Third, in the two studies referred to in table 2, the use of eHealth showed reductions in hospitalisation and, in one of them, a non-significant trend towards improved survival.26 30 Again, it was not possible to extrapolate this positive outcome to the patients with the precapillary form of the disease, as most of the participants included in these studies were patients with post-capillary PH.
Lastly, none of these studies assessed the impact that eHealth has on the well-being of the patients, usually represented by the assessment of QoL. Hence, the assessment of QoL is of great interest in PAH,44 as in any other incurable disease where new treatments with small survival benefits may be offset by QoL deterioration.45 Thus, specific tools have been developed to measure QoL in people with PAH.46
Opportunities and future directions
Since most of the patients with PAH live geographically away from highly specialised PAH centres (especially in sparsely populated areas), these patients generally need to travel long distances for their regular clinical appointments. The remote monitoring of health data and vital signs (such as blood pressure, heart rate and oxygen saturation [at rest or during exercise]) could bring some benefits.41 47 This possibility becomes more relevant in such cases where urgent consultations and first-line visits can only be attended by local non-PAH specialised health services.48 The monitoring of clinical symptoms such as weight gain, light-headedness, hypotension, fainting episodes (syncope), chest pain and palpitations or increasing shortness of breath, either at rest, during daily exercise or during home-based pulmonary rehabilitation sessions,49 could contribute to the prompt detection of clinical deterioration and early intervention.

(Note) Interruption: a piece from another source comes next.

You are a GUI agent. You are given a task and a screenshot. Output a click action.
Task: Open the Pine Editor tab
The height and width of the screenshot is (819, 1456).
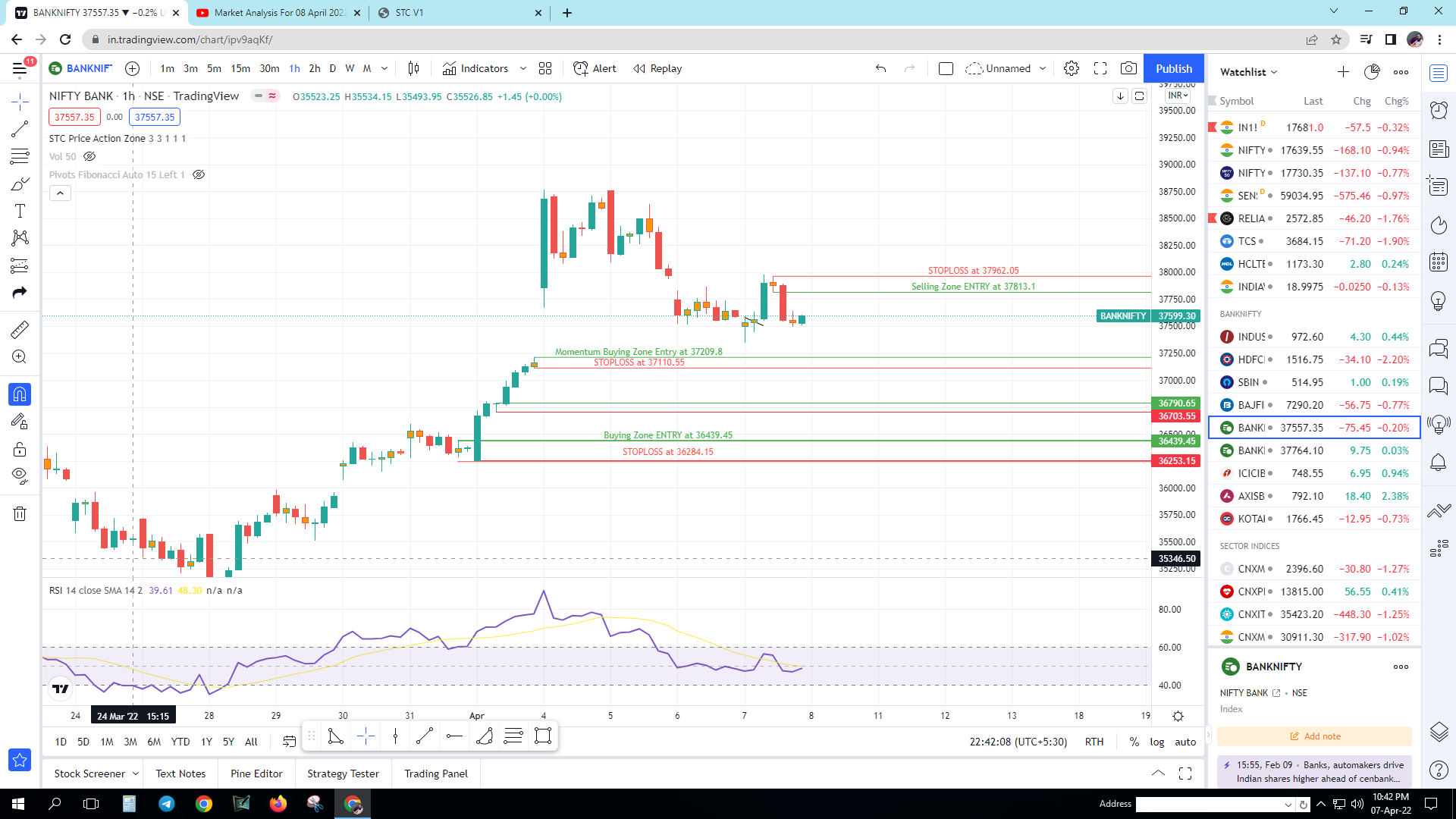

Considering the effects of eHealth in empowering people with chronic disease by improving their self-management skills50 and their QoL,51 a similar positive impact in patients with PAH could be proposed. Unfortunately, based on the current evidence, this hypothesis cannot be corroborated. For this reason, QoL should be considered as the main endpoint in future studies. Some learnings can be taken from eHealth trials in patients with HF. For example, the indistinct inclusion in HF trials of patients with different aetiology (preserved ejection fraction vs reduced ejection fraction) has led to uncertainties in the study outcomes.52 In a similar way, PAH studies should include only patients with pre-capillary forms of PAH, differentiated from left-sided–associated disease, as they are different entities with a dissimilar management and treatment.
Finally, as the success (or failure) of eHealth may rely on delivery of an effective medical intervention, the impact of eHealth on patients with PAH should be evaluated with the technology integrated into their medical management. In addition, the use and grade of satisfaction from patients and caregivers could be a relevant domain to evaluate.